■ **Task requirements**
Rescale the listing lines starting with the line that contains "Expand the Admin account dropdown arrow" and going on through the line that contains "Image resolution: width=707", reproducing them in full, requests included. Multiply each coordinate in the answers by 2.55 and round to the nearest whole number, with halves rounded up.
----- Data entries
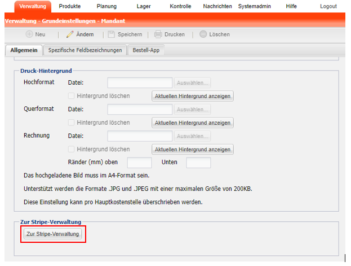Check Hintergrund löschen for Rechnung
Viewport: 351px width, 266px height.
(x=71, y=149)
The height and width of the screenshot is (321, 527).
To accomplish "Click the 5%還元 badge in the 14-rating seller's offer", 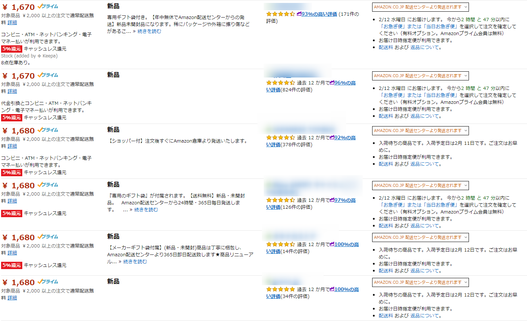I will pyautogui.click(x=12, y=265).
----------
----- Data entries
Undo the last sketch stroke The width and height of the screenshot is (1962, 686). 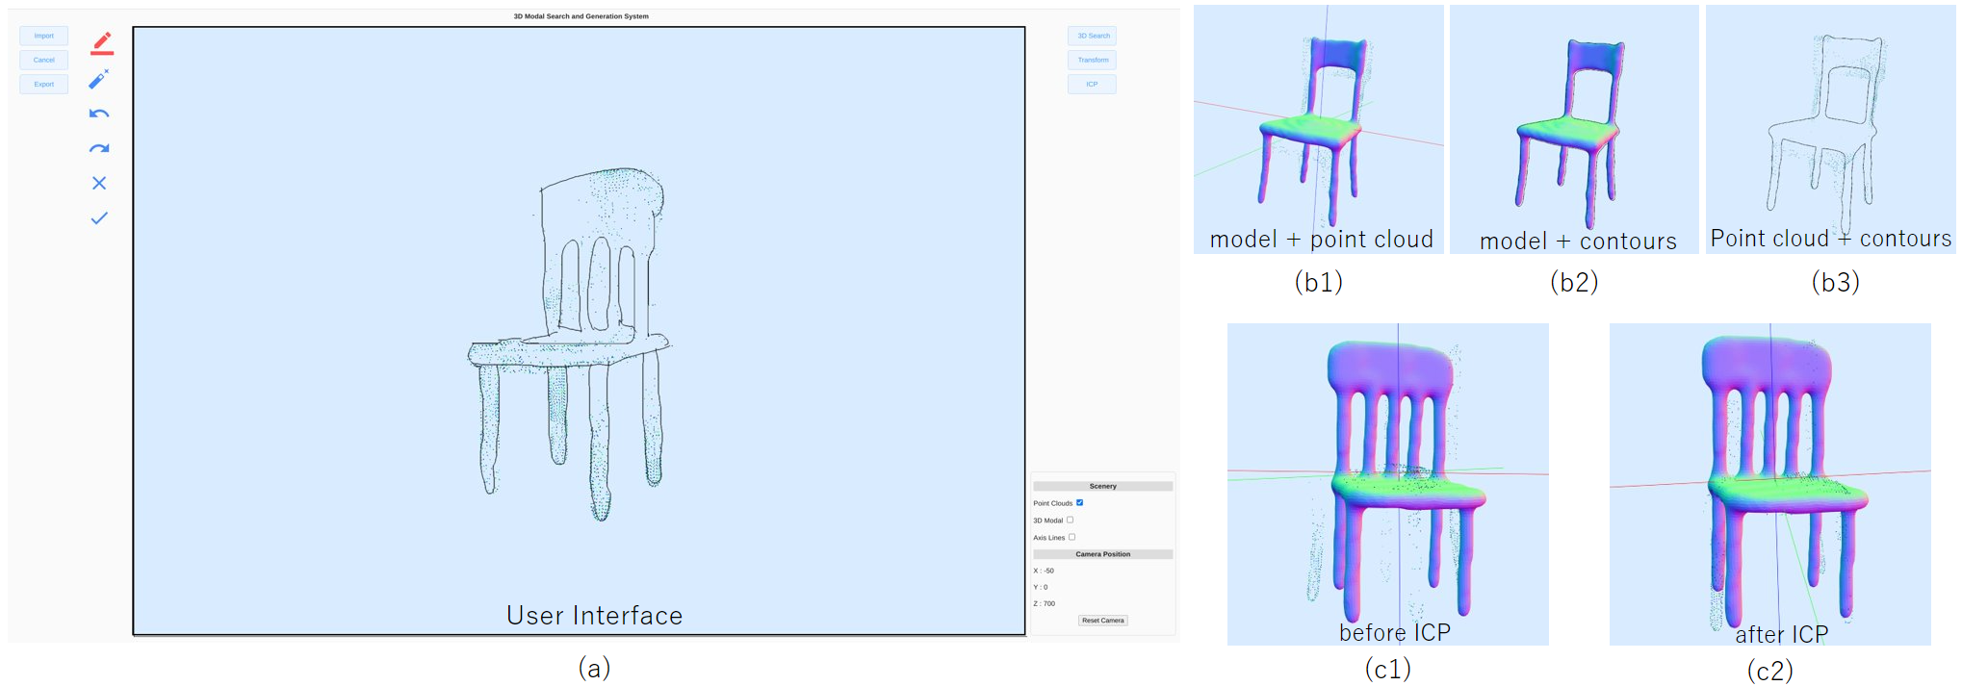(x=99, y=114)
----------
----- Data entries
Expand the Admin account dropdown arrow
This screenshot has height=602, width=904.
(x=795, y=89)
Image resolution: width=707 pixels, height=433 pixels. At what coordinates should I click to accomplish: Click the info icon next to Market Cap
----------
■ **Written reply**
Expand the Admin account dropdown arrow
This screenshot has height=602, width=904.
(x=2027, y=227)
Image resolution: width=707 pixels, height=433 pixels. At what coordinates should I click to accomplish: Click the info icon next to Market Cap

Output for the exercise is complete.